L'article 1147 est le siège d'une responsabilité civile contractuelle sans faute, la Cour de cassation estime que la Cour d'appel aurait du utiliser cet article plutôt que l'article 1382 du code civil.

En appliquant l'article 1382 à la place de l'article 1147, et en n'appliquant pas l'article 1147 mais l'article 1382 du code civil, la Cour d'appel a donc violé l'article 1382 *et* l'article 1147, voilà pourquoi la Cour de cassation rend sa décision au visa de ces deux articles.

Et pourquoi la Cour d'appel aurait du utiliser l'article 1147 et non pas l'article 1382?

=> Précisément parce que selon la Cour de cassation, la responsabilité de Saxby et Sodorep envers Braathens est contractuelle (donc fondée sur l'article 1147) et non pas délictuelle (donc on écarte l'article 1382).

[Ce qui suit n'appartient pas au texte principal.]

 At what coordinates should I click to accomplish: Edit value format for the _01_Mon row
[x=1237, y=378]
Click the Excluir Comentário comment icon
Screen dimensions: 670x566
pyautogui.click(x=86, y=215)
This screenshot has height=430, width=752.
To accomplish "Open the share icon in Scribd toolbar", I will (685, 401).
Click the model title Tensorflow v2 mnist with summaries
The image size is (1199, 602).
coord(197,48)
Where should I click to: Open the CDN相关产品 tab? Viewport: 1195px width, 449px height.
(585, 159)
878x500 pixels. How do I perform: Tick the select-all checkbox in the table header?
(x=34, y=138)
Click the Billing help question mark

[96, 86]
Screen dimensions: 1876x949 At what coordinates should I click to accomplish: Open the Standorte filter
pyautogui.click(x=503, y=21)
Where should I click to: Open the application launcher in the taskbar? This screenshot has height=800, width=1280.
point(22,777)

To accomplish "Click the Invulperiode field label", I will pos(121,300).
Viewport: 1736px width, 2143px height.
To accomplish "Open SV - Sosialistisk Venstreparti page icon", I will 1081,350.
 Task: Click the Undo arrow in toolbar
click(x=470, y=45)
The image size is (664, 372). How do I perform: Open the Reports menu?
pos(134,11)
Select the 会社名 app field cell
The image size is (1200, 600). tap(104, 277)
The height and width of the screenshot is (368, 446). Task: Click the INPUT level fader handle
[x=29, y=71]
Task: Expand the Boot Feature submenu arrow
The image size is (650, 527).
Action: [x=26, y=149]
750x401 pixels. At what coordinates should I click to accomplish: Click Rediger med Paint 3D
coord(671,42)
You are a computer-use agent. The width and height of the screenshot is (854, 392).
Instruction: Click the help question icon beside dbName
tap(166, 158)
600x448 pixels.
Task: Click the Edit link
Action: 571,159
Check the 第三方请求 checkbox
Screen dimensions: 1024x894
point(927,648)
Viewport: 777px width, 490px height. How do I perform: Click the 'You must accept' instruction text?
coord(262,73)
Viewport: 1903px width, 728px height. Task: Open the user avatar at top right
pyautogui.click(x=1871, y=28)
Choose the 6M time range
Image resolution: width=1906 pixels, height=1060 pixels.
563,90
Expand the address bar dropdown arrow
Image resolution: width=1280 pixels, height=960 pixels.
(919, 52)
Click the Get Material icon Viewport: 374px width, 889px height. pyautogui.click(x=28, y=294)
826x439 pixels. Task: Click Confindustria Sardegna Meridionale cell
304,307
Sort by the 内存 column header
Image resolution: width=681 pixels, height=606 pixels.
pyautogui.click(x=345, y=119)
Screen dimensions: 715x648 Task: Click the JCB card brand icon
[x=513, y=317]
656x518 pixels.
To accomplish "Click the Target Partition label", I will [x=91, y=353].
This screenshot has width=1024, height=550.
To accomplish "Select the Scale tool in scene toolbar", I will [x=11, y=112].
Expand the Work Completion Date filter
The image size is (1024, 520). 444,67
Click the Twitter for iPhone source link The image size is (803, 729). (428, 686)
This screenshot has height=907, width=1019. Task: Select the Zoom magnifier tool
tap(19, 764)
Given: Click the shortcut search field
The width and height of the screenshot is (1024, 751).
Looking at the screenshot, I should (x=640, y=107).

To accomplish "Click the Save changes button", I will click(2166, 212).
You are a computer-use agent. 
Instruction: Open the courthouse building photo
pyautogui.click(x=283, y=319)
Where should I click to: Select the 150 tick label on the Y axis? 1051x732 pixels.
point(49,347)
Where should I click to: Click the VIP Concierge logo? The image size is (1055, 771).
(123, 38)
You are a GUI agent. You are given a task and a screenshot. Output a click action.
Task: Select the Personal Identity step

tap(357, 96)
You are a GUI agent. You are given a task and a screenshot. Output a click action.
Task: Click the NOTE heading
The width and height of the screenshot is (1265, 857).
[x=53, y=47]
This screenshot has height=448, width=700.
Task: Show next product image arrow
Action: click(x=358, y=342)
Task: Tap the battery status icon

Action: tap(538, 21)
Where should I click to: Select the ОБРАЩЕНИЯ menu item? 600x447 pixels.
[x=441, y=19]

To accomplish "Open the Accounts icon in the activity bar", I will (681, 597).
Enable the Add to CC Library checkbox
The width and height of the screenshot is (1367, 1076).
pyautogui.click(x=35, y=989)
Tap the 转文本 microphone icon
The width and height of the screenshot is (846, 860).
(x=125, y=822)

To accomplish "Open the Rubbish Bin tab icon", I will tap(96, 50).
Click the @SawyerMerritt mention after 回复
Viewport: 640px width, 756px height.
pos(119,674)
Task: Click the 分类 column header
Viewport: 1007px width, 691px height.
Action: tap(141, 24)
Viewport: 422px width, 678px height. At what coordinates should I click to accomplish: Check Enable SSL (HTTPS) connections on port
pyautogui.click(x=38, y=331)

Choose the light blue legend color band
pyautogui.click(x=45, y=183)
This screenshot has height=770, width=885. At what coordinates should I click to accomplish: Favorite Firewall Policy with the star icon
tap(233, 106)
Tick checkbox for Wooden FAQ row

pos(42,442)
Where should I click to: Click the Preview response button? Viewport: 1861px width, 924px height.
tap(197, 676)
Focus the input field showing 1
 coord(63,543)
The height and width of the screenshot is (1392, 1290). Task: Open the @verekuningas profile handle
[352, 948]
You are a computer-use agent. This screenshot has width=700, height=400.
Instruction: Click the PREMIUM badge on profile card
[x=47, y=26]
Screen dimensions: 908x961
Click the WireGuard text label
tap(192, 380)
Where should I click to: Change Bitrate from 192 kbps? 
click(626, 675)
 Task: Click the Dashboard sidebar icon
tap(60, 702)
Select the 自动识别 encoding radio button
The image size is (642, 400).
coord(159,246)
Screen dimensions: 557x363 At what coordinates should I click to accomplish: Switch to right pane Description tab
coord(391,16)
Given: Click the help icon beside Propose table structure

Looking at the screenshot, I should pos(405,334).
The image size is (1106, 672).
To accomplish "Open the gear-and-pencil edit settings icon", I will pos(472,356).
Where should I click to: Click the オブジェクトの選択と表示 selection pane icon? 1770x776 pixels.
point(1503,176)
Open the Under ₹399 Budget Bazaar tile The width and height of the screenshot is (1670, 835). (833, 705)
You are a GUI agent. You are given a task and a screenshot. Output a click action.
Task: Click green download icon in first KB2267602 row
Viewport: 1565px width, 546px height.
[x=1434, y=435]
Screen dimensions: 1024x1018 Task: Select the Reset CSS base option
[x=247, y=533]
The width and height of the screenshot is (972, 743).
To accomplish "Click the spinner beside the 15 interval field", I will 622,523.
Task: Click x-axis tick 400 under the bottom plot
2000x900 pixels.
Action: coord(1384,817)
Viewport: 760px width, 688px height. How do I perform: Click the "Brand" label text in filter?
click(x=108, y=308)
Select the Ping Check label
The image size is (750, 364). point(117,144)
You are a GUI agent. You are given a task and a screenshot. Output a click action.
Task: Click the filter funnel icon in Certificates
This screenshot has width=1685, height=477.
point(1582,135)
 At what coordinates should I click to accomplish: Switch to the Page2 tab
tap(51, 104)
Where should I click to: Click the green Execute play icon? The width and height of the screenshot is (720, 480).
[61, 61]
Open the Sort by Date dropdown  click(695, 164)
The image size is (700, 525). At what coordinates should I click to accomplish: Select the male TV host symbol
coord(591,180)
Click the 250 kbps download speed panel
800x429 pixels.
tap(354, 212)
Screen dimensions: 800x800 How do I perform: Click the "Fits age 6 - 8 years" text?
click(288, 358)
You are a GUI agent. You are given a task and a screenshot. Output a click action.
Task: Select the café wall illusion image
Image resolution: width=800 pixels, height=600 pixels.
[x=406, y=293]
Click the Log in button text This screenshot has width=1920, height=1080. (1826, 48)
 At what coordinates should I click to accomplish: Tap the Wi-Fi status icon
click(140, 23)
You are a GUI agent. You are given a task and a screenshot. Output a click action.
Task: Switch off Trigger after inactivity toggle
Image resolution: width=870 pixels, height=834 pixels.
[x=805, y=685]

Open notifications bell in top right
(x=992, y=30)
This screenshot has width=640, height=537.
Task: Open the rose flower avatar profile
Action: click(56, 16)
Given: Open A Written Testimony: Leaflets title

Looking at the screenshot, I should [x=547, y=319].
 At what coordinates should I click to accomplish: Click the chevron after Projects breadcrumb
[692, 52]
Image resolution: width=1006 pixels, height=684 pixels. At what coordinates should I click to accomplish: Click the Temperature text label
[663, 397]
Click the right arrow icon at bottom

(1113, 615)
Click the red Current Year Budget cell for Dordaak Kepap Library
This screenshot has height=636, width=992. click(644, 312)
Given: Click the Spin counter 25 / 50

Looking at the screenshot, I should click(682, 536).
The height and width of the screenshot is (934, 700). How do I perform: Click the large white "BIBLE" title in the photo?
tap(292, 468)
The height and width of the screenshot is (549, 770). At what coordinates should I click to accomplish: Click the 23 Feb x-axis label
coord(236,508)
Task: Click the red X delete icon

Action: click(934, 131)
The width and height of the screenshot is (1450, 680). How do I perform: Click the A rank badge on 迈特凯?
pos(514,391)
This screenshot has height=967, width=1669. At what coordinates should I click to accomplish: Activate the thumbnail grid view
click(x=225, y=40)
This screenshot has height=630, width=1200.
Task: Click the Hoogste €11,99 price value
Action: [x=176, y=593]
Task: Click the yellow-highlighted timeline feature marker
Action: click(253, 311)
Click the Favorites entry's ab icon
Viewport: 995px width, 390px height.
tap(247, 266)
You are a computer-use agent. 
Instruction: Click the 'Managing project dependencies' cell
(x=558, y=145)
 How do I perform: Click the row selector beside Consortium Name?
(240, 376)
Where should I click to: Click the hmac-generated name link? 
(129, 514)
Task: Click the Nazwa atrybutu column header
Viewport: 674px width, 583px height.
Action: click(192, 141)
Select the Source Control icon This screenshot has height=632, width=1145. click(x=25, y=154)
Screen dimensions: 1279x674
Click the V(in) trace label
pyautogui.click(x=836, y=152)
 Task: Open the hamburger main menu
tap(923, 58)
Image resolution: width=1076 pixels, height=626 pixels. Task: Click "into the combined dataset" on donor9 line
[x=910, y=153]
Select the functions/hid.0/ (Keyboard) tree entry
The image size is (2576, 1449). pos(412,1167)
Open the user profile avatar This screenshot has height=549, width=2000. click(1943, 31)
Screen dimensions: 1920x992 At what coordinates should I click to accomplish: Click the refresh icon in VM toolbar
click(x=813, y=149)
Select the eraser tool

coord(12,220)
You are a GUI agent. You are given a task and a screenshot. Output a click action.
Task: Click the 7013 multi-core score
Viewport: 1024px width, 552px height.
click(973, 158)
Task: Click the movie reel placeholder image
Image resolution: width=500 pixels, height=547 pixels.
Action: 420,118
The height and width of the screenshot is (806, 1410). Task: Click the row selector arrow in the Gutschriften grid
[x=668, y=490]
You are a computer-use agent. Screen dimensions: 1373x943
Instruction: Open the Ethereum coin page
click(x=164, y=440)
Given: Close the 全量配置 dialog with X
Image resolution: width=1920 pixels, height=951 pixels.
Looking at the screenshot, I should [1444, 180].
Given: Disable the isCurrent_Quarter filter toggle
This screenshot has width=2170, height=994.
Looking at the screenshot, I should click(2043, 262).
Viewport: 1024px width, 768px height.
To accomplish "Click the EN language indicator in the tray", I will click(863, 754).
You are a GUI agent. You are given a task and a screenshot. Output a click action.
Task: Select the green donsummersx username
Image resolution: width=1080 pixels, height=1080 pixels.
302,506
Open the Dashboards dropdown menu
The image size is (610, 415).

Si j'ai bien compris les faits, on a un lâcis de contrats dépendant d'un point de vue économique :

- une convention d'assistance aéroportuaire Braathens - Aéroport de Paris
- un contrat Aéroport de Paris - Saxby
- un contrat Saxby - Sodorep

Braathens devrait donc, normalement, être considérée comme un tiers aux contrats conclus entre Aéroport de Paris et Saxby, et entre Saxby et Sodorep.
Or, pour la Cour, ces contrats font partie d'un même " groupe de contrats " (attention le raisonnement fera l'objet d'un revirement de jurisprudence par la suite). La qualité de partie ou de tiers doit donc s'apprécier par rapport à ce groupe de contrat, et non par rapport à chaque contrat pris individuellement.
Il en résulte qu'Aéroport de Paris, Saxby, et Sodorep, sont toutes parties à un même ensemble contractuel, et donc la responsabilité civile qu'elles engagent les unes vis à vis des autres est de type contractuel.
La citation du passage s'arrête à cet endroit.